Preview of our v1.1 of AI Factor: intelligent features, grid search, categorical & macro

marco · November 7, 2024, 8:07pm

Dear All,

Here's a preview of what's coming for our AI Factors, We hope to release it all next week.

Intelligent Features

Our AI Factors right now use Machine Learning (ML) algorithms with tabular data. Not exactly revolutionary, but I think we packaged it well. However, our normalization options are non-existent: we only do cross sectional normalizations vs. either the entire dataset or by date.

In this new release, you will be able to add more sophisticated types of normalizations that are entirely orthogonal to the existing ones. These normalizations do additional processing before sending it all to the AI backend. In essence, we are shifting more intelligence into the features.
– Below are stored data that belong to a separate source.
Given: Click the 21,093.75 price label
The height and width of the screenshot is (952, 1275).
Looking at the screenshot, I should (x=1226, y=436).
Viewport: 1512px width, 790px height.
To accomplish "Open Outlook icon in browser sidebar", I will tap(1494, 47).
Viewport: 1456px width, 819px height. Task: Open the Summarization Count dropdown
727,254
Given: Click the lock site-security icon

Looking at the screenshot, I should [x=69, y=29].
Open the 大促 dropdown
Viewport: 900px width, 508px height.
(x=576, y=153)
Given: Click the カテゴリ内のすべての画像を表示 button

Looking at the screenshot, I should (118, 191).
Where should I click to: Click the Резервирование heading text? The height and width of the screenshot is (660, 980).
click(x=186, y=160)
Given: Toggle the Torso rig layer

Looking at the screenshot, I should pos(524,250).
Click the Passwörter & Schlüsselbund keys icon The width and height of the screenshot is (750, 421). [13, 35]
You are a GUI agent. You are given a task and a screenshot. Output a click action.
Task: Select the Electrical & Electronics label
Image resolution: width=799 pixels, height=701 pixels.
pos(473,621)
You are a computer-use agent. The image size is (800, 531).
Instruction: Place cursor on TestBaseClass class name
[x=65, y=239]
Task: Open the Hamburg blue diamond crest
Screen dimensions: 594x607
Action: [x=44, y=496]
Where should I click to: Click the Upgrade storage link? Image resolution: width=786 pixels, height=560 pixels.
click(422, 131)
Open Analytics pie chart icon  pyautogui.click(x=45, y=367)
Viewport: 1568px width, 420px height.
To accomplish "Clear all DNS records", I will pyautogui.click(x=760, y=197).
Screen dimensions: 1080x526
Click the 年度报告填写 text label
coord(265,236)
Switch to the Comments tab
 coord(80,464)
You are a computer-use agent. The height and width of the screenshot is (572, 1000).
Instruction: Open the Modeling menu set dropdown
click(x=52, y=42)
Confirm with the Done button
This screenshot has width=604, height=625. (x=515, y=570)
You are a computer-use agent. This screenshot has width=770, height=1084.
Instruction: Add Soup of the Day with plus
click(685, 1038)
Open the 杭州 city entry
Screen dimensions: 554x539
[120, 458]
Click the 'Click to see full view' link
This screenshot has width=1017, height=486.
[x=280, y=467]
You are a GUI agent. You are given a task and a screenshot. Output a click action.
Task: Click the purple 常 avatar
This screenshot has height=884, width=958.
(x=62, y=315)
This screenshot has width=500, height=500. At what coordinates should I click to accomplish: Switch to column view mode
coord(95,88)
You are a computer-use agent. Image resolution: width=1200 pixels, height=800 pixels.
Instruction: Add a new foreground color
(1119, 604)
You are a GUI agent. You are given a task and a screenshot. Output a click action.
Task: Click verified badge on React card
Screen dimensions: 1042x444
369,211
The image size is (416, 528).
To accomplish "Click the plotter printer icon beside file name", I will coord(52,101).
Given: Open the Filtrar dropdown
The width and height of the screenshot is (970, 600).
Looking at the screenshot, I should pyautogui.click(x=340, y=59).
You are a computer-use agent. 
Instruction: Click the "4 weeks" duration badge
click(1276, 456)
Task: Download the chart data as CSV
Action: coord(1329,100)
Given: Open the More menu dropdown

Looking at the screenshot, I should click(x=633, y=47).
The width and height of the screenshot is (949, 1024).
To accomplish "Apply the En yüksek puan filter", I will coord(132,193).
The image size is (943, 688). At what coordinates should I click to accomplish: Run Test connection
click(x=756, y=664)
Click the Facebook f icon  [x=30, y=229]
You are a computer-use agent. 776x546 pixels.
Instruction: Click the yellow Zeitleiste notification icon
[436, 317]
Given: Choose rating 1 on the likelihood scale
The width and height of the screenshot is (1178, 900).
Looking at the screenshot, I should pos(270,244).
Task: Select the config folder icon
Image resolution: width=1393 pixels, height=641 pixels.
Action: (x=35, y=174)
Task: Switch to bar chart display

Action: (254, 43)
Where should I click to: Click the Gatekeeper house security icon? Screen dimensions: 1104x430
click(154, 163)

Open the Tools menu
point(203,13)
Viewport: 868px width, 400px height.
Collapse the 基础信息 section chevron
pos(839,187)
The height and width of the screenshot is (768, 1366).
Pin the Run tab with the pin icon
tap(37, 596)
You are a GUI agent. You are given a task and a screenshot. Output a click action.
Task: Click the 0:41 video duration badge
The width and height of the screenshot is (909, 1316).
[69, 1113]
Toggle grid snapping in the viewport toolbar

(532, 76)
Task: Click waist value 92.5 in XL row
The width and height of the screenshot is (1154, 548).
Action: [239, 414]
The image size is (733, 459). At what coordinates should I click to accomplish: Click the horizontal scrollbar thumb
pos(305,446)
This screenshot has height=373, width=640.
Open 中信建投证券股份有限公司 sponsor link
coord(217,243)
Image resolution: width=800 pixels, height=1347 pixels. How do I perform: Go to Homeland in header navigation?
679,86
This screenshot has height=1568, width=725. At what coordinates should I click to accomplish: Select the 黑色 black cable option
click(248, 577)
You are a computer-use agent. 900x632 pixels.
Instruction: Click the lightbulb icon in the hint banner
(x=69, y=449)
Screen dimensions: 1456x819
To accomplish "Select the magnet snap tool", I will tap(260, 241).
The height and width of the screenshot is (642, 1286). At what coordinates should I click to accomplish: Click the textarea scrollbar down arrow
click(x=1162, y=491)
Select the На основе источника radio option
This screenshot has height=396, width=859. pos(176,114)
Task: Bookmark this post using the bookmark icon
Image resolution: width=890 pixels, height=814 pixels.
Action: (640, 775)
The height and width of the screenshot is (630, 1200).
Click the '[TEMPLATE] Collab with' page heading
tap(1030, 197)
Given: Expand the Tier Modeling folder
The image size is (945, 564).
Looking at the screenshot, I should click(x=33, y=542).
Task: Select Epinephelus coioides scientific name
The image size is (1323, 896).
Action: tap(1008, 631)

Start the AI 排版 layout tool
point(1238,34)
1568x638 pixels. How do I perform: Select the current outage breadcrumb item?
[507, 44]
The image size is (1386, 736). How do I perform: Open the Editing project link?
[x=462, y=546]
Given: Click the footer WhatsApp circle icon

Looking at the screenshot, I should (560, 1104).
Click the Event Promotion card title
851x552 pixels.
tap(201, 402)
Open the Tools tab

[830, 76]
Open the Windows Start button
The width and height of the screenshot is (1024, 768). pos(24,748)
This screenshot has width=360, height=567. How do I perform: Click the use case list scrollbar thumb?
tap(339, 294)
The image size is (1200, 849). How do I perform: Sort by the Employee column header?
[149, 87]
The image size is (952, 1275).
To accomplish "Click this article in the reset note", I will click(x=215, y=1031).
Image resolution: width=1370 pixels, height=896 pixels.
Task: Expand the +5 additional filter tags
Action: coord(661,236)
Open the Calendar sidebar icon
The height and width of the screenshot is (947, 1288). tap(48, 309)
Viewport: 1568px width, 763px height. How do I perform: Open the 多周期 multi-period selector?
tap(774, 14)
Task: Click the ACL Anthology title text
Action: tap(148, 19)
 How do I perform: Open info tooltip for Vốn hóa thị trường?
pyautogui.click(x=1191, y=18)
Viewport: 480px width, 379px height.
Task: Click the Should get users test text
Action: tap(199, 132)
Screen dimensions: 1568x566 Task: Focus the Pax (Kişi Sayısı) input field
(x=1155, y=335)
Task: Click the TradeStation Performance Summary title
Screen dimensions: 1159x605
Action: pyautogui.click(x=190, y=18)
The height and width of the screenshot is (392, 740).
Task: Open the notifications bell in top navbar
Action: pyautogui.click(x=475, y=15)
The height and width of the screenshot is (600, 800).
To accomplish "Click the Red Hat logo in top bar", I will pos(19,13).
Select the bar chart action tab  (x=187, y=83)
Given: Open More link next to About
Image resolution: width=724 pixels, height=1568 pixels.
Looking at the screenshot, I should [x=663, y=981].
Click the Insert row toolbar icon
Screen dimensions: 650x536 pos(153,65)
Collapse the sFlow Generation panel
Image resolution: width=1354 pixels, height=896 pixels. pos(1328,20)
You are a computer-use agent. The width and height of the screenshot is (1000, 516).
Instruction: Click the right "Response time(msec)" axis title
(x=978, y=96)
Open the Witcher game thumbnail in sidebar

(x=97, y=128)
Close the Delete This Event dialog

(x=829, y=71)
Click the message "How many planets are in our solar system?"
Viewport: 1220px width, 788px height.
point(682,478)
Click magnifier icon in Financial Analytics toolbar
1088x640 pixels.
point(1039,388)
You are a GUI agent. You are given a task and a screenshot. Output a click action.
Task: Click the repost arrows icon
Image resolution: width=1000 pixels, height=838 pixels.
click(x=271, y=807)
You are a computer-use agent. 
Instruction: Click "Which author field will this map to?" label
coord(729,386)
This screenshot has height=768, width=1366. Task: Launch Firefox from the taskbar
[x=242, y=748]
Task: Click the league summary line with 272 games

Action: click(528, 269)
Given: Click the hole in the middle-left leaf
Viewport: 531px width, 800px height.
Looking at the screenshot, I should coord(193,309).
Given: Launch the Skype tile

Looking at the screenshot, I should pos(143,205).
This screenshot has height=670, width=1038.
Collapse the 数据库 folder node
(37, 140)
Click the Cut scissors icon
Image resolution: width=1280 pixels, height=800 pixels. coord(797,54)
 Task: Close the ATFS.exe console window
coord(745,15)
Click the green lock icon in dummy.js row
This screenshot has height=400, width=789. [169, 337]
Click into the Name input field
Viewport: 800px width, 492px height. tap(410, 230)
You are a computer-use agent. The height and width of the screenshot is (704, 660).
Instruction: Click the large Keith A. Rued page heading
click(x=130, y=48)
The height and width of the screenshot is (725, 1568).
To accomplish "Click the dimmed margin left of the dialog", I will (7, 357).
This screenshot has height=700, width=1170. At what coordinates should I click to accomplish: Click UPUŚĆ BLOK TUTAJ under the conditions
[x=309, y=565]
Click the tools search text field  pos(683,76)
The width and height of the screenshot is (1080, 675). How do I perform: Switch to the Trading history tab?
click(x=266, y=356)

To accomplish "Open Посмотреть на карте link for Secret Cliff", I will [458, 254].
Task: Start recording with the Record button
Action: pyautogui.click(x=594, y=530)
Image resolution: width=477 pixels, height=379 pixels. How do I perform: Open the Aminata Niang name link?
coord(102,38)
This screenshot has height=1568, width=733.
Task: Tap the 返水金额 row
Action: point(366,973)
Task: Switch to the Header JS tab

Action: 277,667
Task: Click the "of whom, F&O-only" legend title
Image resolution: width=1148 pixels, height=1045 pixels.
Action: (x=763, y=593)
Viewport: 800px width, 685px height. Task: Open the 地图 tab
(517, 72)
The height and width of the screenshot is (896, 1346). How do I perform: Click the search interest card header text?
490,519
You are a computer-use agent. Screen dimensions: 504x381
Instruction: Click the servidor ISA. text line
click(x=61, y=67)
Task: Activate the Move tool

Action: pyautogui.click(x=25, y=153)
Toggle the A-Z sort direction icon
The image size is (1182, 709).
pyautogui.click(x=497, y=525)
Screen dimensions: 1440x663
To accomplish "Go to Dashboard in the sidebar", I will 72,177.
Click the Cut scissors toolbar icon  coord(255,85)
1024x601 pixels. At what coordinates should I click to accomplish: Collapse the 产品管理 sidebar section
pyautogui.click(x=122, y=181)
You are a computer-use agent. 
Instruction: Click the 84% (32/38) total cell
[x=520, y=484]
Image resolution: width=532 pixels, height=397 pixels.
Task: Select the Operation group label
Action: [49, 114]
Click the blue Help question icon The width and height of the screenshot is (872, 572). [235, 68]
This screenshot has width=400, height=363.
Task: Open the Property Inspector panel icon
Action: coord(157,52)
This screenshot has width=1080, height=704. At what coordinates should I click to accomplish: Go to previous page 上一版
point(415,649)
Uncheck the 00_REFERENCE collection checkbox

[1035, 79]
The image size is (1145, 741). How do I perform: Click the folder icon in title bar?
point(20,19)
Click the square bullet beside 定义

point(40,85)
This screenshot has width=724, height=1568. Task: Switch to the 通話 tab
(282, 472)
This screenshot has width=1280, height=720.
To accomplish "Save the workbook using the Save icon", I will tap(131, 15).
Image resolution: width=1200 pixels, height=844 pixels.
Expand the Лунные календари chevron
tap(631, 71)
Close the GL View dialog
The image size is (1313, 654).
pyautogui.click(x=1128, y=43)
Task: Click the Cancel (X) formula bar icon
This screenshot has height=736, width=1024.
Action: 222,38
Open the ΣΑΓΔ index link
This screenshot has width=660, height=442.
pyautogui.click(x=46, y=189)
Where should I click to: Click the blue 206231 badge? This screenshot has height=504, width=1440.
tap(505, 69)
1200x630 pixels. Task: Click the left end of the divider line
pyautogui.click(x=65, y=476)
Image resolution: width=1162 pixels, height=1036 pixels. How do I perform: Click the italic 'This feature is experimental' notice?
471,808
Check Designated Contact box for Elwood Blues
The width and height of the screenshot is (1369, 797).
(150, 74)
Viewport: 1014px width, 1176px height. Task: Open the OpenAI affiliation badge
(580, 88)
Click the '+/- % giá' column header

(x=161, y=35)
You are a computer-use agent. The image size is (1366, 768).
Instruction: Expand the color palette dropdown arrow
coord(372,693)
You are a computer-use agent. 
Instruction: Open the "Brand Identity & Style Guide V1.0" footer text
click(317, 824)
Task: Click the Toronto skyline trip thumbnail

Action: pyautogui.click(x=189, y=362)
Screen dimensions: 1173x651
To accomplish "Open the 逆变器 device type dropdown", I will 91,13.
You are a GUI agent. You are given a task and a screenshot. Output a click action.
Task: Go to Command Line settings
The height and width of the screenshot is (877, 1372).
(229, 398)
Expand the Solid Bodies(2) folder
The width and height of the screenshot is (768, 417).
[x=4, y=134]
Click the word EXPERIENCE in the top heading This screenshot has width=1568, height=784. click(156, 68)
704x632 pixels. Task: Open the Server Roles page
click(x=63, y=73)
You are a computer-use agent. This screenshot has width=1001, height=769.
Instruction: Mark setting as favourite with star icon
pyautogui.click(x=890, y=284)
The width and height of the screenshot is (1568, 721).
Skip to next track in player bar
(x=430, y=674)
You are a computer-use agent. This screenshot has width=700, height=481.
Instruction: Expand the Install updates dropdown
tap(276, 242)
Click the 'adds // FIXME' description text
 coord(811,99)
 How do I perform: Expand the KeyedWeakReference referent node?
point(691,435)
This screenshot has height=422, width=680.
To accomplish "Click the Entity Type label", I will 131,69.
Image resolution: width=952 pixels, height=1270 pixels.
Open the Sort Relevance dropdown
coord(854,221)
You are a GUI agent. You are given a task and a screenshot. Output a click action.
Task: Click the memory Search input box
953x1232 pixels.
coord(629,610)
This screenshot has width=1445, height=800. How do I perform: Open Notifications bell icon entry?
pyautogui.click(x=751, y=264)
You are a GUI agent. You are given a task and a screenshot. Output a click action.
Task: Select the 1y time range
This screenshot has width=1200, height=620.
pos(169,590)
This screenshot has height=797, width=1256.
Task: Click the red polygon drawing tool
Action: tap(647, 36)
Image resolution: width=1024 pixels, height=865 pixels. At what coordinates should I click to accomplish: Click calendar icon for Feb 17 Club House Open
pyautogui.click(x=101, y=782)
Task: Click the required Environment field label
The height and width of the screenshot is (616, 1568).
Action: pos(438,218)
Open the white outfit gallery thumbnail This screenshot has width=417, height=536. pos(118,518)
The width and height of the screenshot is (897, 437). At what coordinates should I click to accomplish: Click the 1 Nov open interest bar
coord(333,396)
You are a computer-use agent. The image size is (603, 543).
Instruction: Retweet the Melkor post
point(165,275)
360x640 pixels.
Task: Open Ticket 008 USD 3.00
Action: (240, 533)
Since our backend is relatively dumb (compared to AGI, LLMs, etc.) it makes perfect sense to give it a little help.

Here's the kind of normalizations you will be able to do, and what we are calling them:

Default Normalization: The current method, a.k.a. the Preprocessor
Normalized Ratio: Take the current value of a stock's ratio (like Pr2Sales) and compare it with historical values for the same stock. The normalization used depends on the Preprocessor setting (ex. zscore)
Regression Growth
Regression Surprise
Regression R²: Calculate the regression of the previous values for the stock, and use one, or all, of these statistics. See the LinReg() function for more info.

Below is a screen shot of the new Features page, all generated without writing a single formula using pre-defined features.

PS. These more intelligent features were always there for anyone to use, but you need to write very complex formulas, which is very error prone and frustrating.

Grid Search

A way to easily test hundreds of hyper-parameter combinations. The models are generated automatically and easily distinguishable. Further refinements to the Reports section will enable you to identify the best hyper-parameter combinations.

We're also adding very helpful reference for the hyper-parameters for creating your own models.

Screenshot of the grid search set up (we also added several pre-defined one).

Categorical & Macro

We're adding support for categorical features by allowing you to turn off preprocessing. For macro series we're adding the normalizations mentioned above, which might help for stock predictions.

That's all for now.

The only other major area we have not addressed for AI Factor is better feature engineering tools.

Cheers

korr123 · November 8, 2024, 5:39am

I'm excited about the upcoming release.

Would it be possible for part of the infrastructure to help identify and detect orthogonal signals? It seems we currently lack a way to empirically determine signal correlation—is that correct?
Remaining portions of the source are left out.